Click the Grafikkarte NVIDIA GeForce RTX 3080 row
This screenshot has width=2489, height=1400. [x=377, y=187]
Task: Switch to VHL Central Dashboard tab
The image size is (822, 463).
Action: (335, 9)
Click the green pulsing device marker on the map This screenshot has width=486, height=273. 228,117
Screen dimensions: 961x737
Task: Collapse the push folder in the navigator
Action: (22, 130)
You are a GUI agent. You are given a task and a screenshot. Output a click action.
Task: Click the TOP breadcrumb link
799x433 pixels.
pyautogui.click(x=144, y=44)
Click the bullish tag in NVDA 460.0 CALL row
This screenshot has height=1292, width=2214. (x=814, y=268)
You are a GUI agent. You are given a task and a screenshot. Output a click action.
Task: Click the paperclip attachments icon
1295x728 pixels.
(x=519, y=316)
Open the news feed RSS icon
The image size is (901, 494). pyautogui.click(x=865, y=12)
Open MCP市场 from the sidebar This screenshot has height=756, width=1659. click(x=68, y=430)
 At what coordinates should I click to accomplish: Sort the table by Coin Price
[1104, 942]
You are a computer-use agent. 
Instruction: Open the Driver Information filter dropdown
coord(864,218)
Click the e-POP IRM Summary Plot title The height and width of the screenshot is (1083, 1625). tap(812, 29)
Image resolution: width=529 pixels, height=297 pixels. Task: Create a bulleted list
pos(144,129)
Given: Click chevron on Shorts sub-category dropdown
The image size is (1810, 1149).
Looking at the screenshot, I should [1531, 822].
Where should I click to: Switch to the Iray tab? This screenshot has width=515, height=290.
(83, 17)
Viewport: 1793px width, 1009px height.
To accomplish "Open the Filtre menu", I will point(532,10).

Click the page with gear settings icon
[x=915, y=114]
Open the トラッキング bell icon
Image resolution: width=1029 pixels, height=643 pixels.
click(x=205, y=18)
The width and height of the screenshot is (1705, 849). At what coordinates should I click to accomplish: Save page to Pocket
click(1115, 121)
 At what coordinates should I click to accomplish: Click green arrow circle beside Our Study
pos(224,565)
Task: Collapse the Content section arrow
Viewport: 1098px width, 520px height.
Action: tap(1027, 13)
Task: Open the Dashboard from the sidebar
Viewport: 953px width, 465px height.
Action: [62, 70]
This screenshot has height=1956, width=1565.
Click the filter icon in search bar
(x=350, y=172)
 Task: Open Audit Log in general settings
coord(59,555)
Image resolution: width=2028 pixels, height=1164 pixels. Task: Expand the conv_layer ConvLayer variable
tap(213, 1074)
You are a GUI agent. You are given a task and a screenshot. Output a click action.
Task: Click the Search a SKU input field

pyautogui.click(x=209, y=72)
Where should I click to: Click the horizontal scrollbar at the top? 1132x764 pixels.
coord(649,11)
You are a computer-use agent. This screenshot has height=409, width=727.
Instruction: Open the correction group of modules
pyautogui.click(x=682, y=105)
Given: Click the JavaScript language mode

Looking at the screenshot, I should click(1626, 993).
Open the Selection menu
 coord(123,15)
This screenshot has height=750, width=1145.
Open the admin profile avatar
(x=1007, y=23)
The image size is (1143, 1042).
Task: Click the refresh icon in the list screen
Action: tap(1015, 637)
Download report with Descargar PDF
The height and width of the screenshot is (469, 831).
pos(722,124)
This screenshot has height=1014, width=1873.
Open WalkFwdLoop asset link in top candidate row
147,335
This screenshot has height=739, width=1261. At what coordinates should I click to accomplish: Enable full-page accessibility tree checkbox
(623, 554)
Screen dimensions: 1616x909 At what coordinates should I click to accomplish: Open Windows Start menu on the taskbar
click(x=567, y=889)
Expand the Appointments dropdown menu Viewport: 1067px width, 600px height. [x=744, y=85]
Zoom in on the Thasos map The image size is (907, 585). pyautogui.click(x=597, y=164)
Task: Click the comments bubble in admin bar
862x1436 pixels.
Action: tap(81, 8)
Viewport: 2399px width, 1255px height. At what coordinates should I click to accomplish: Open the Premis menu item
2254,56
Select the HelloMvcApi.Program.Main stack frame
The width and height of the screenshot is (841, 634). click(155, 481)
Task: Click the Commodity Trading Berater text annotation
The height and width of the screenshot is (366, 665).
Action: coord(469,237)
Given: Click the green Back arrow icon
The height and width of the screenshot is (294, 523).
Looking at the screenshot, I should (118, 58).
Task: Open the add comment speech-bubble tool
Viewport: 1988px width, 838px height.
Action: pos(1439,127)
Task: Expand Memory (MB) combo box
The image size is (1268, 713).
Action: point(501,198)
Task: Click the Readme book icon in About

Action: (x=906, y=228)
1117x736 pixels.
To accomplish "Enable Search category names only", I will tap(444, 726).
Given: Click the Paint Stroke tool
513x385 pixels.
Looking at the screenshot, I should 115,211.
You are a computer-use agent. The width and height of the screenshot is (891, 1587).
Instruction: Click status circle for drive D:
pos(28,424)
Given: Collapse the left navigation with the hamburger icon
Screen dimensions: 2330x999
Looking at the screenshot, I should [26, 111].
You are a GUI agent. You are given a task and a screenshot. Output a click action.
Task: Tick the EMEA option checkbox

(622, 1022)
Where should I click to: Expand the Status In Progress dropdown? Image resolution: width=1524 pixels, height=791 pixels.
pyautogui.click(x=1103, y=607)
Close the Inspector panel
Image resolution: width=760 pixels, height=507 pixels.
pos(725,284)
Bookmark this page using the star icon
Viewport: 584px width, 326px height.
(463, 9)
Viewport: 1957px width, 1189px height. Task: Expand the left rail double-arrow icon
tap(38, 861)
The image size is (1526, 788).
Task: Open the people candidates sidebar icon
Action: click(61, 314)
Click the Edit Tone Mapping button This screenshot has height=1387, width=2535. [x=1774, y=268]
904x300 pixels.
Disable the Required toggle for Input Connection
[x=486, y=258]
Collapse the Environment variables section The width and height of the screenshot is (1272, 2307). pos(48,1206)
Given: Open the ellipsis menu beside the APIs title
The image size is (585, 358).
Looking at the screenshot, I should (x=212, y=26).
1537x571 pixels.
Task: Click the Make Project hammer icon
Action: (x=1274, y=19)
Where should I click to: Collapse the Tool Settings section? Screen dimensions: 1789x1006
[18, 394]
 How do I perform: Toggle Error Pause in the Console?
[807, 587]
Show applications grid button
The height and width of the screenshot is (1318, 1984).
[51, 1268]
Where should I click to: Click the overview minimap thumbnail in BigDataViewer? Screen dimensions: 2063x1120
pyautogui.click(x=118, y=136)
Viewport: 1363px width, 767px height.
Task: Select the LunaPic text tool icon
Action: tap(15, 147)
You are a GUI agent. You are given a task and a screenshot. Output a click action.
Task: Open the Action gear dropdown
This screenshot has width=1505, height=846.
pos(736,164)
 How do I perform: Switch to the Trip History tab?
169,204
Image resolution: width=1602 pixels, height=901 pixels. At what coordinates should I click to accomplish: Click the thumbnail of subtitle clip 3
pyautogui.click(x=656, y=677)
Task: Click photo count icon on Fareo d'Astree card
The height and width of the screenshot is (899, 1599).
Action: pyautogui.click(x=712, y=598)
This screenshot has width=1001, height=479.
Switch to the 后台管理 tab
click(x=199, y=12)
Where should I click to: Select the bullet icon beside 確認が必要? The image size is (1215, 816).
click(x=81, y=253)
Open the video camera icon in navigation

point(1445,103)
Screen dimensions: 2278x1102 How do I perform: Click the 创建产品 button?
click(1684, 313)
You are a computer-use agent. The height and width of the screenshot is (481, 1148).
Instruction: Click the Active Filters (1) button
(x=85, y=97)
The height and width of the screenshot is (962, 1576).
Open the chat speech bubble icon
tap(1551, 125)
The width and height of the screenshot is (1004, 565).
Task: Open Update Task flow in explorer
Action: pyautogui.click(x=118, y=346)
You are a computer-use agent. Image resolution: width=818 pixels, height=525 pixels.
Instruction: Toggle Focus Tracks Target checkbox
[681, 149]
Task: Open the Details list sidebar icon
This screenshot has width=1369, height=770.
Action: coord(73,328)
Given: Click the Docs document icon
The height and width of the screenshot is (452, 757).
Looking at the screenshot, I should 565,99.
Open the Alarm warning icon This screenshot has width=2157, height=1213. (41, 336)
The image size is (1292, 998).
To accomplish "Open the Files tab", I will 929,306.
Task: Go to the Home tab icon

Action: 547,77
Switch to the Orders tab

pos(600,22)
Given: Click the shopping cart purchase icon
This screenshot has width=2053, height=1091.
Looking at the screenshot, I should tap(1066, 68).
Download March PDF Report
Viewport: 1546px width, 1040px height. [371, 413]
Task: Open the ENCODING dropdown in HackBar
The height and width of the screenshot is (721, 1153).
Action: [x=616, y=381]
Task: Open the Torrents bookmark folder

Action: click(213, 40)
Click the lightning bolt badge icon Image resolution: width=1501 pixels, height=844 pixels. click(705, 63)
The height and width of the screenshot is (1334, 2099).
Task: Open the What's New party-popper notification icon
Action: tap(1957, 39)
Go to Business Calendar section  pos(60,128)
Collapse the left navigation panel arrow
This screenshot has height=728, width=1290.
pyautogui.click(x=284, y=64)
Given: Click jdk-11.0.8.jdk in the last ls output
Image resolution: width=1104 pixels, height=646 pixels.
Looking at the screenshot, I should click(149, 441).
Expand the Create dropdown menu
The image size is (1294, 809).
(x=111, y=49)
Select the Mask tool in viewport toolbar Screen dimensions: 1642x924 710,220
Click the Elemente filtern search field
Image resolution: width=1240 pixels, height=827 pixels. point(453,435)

What to produce: Go to the line in the material above that contains "Open the video camera icon in navigation" and copy exactly from there through the line that contains "Given: Click the Docs document icon", stopping after it.

Response for this exercise:
Open the video camera icon in navigation

point(1445,103)
Screen dimensions: 2278x1102 How do I perform: Click the 创建产品 button?
click(1684, 313)
You are a computer-use agent. The height and width of the screenshot is (481, 1148).
Instruction: Click the Active Filters (1) button
(x=85, y=97)
The height and width of the screenshot is (962, 1576).
Open the chat speech bubble icon
tap(1551, 125)
The width and height of the screenshot is (1004, 565).
Task: Open Update Task flow in explorer
Action: pyautogui.click(x=118, y=346)
You are a computer-use agent. Image resolution: width=818 pixels, height=525 pixels.
Instruction: Toggle Focus Tracks Target checkbox
[681, 149]
Task: Open the Details list sidebar icon
This screenshot has width=1369, height=770.
Action: coord(73,328)
Given: Click the Docs document icon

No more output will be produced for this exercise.